**Document excerpt**
::::::::

To round off Wessex Scene‘s Africa Month, we take a look at some of the more obscure stories that have come from the continent in recent weeks.
An addiction to cough syrup
At the start of May, Nigerian authorities closed down three of the country’s most prominent drugs companies after an investigation by the BBC uncovered illegal sales of an addictive cough syrup containing the drug Codeine. The broadcaster found that young Nigerians were buying the drug on the black market (where pharmaceutical industry workers were selling it illicitly) to get high, which is commonly achieved by mixing it with soft drinks.
The country’s National Agency for Food and Drug Administration and Control (Nafdac) said it closed down the three companies as they didn’t fully co-operate with the agency’s investigation. The agency’s director, Mojisola Adeyeye, said that the firms had closed due to ‘apparent resistance to provide needed documents during our inspection’, but could re-open at a later date if their level of co-operation increased.
Codeine is often used as a painkiller, but is also an addictive opioid which can cause schizophrenia or organ failure if taken in large quantities. Addiction to the drug is a problem across Africa – cases have been reported in Kenya, Niger, Ghana and Chad.

::::::::

Collected data
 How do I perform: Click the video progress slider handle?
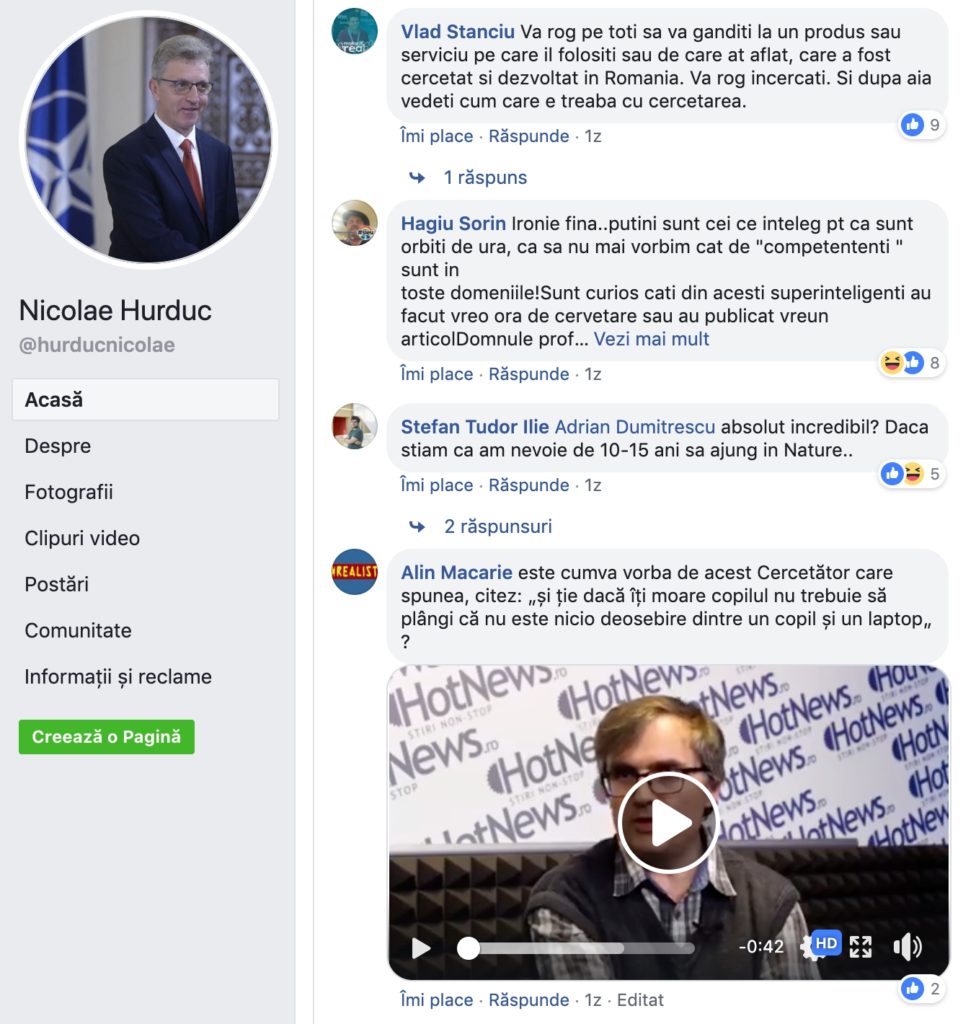click(468, 948)
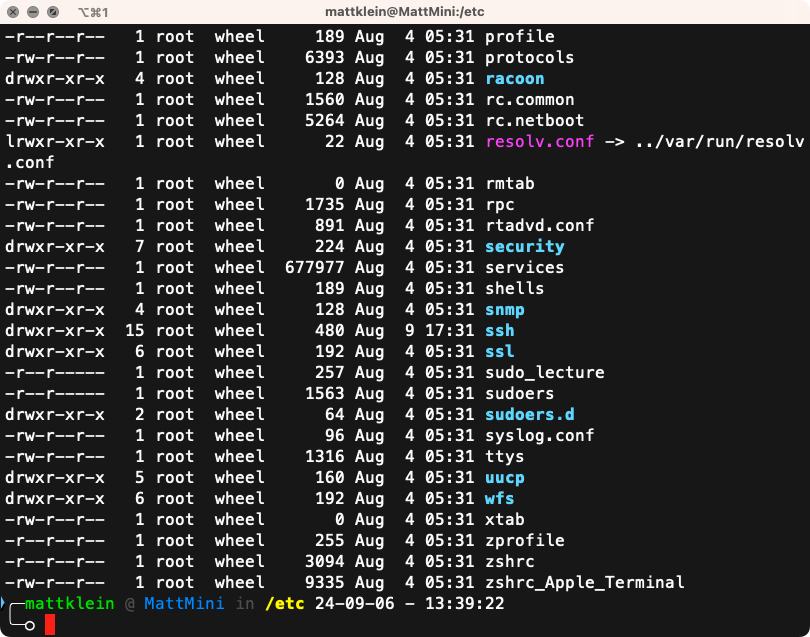Image resolution: width=810 pixels, height=637 pixels.
Task: Click the blue MattMini hostname in the prompt
Action: [x=184, y=603]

::::::::

**Directions**
**A)** According to the article on codeine cough syrup, in which countries have cases of codeine addiction been reported?
**B)** Repeat everything in the codeine cough syrup article from "The country’s National" down to "Ghana and Chad.".

**Your responses**
**A)** Kenya, Niger, Ghana, Chad

**B)**
The country’s National Agency for Food and Drug Administration and Control (Nafdac) said it closed down the three companies as they didn’t fully co-operate with the agency’s investigation. The agency’s director, Mojisola Adeyeye, said that the firms had closed due to ‘apparent resistance to provide needed documents during our inspection’, but could re-open at a later date if their level of co-operation increased.
Codeine is often used as a painkiller, but is also an addictive opioid which can cause schizophrenia or organ failure if taken in large quantities. Addiction to the drug is a problem across Africa – cases have been reported in Kenya, Niger, Ghana and Chad.